*** Data extracts ***
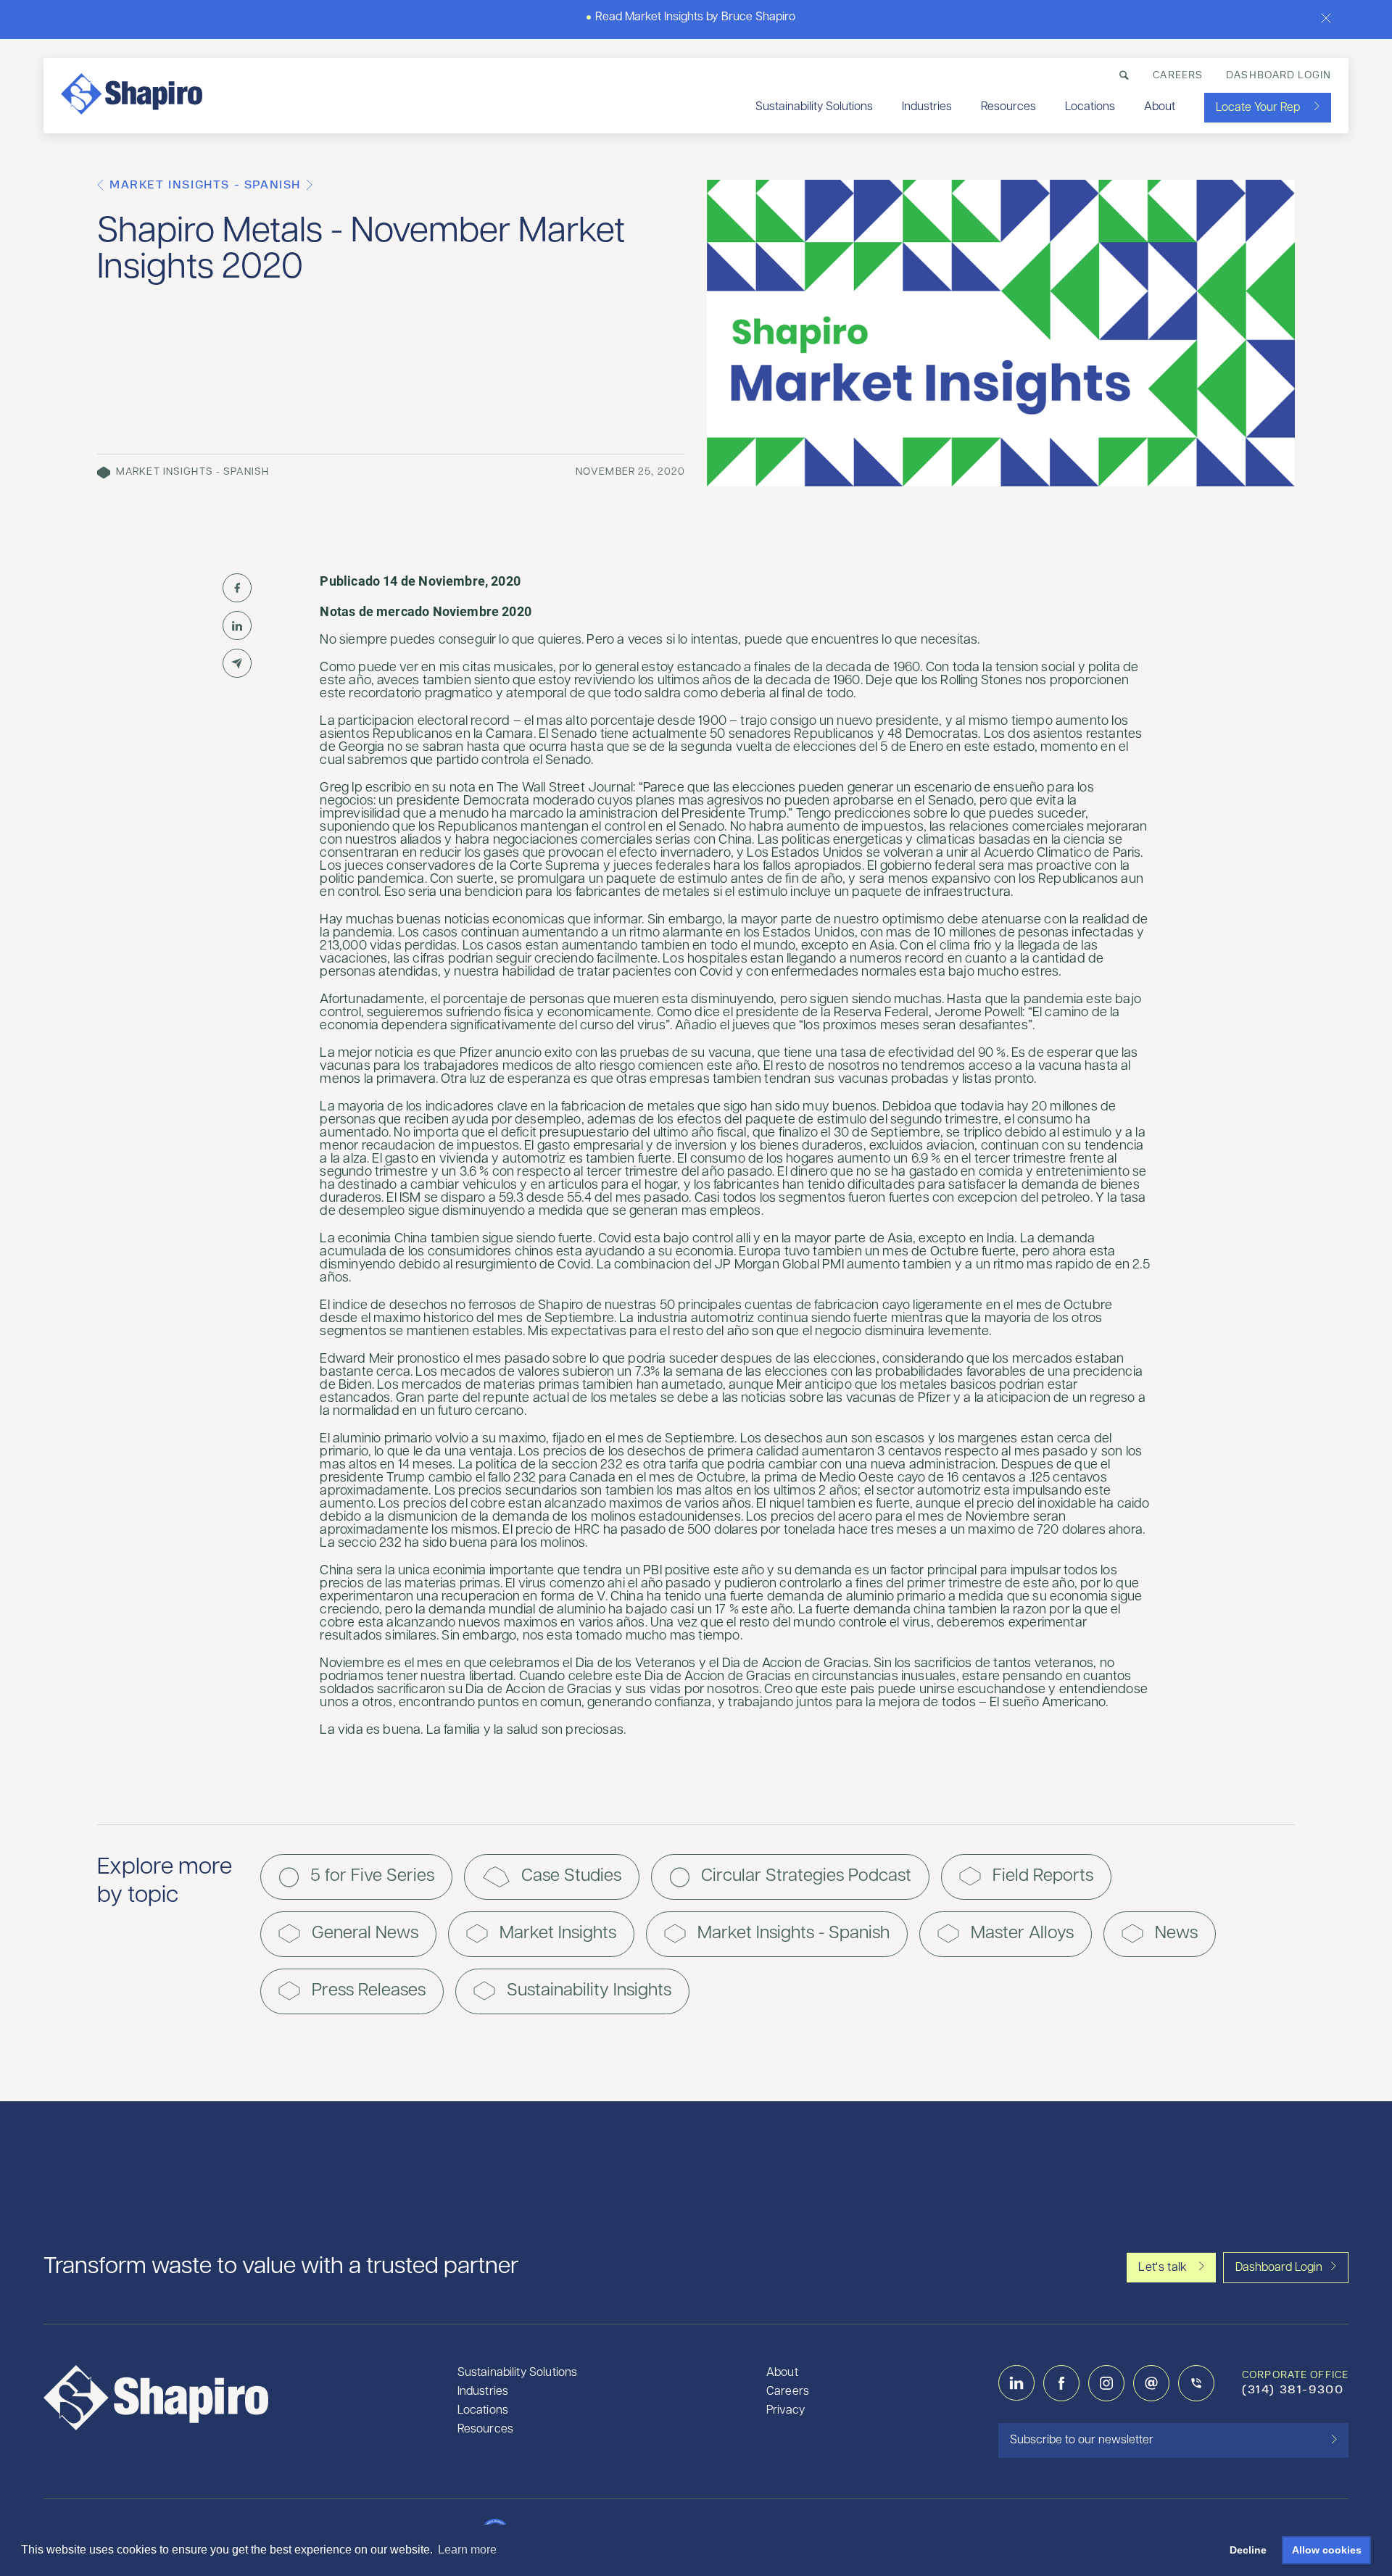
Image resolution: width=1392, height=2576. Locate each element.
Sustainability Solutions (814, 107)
*** End of Data extracts ***
*** Data extracts ***
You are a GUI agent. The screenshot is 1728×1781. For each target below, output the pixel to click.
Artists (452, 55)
*** End of Data extracts ***
*** Data extracts ***
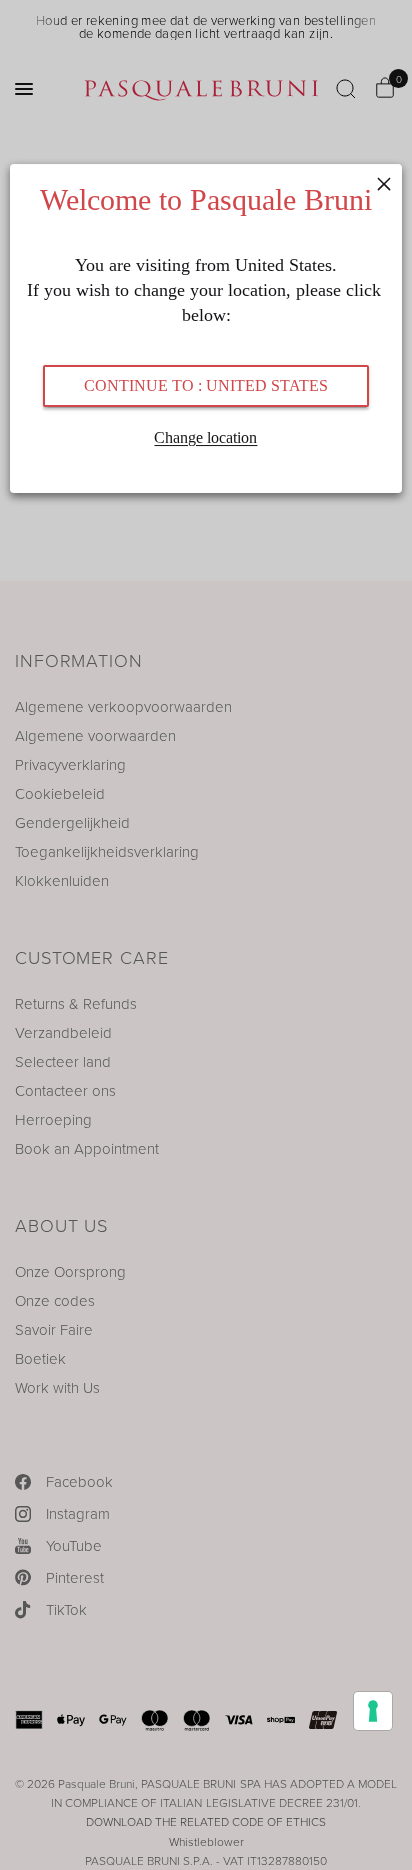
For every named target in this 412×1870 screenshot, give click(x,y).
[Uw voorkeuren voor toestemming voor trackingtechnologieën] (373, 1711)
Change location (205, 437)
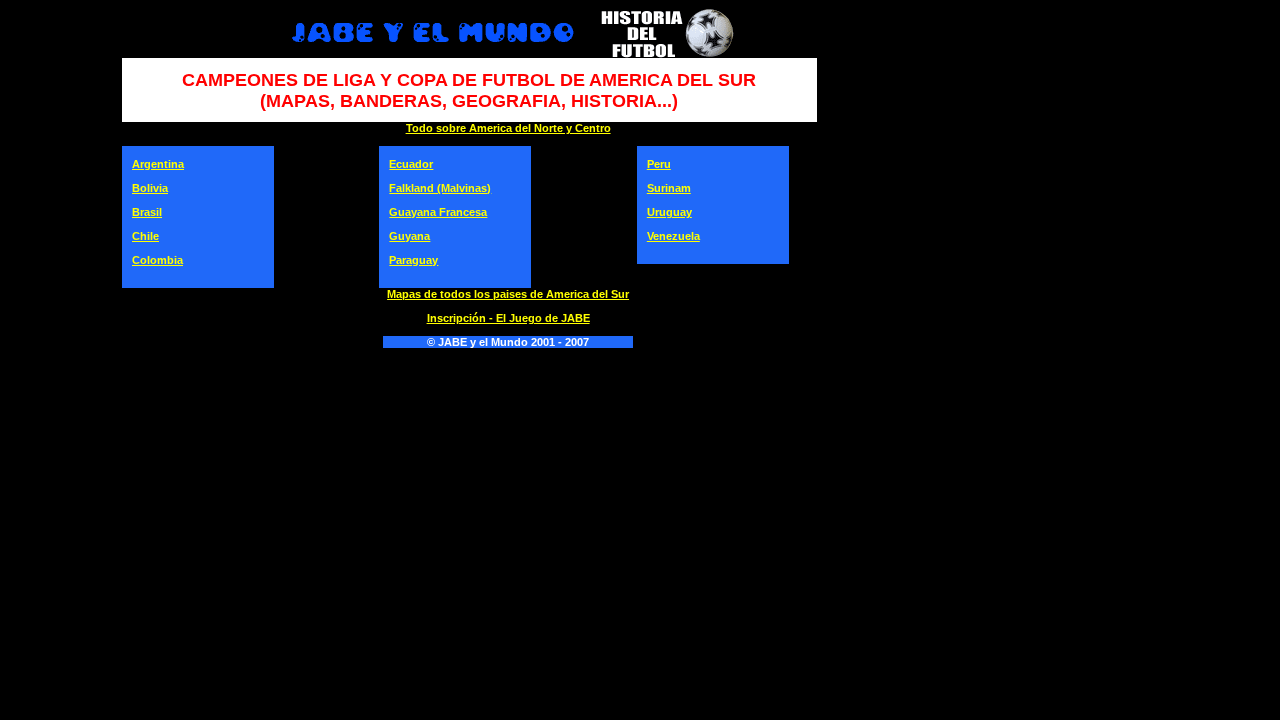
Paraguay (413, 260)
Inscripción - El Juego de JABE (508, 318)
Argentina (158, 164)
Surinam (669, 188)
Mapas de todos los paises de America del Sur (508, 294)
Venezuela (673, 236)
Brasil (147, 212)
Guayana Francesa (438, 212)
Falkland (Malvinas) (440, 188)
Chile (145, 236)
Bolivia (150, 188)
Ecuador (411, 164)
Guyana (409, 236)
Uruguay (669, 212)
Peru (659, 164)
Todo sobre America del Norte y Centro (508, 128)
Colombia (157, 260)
*** End of Data extracts ***
### Work instructions
Give back exactly the lines of the listing above that run from the line with "Image resolution: width=1392, height=2576." to the line with "Sustainability Solutions (814, 107)", inclusive.

### The completed task
Image resolution: width=1392, height=2576. Locate each element.
Sustainability Solutions (814, 107)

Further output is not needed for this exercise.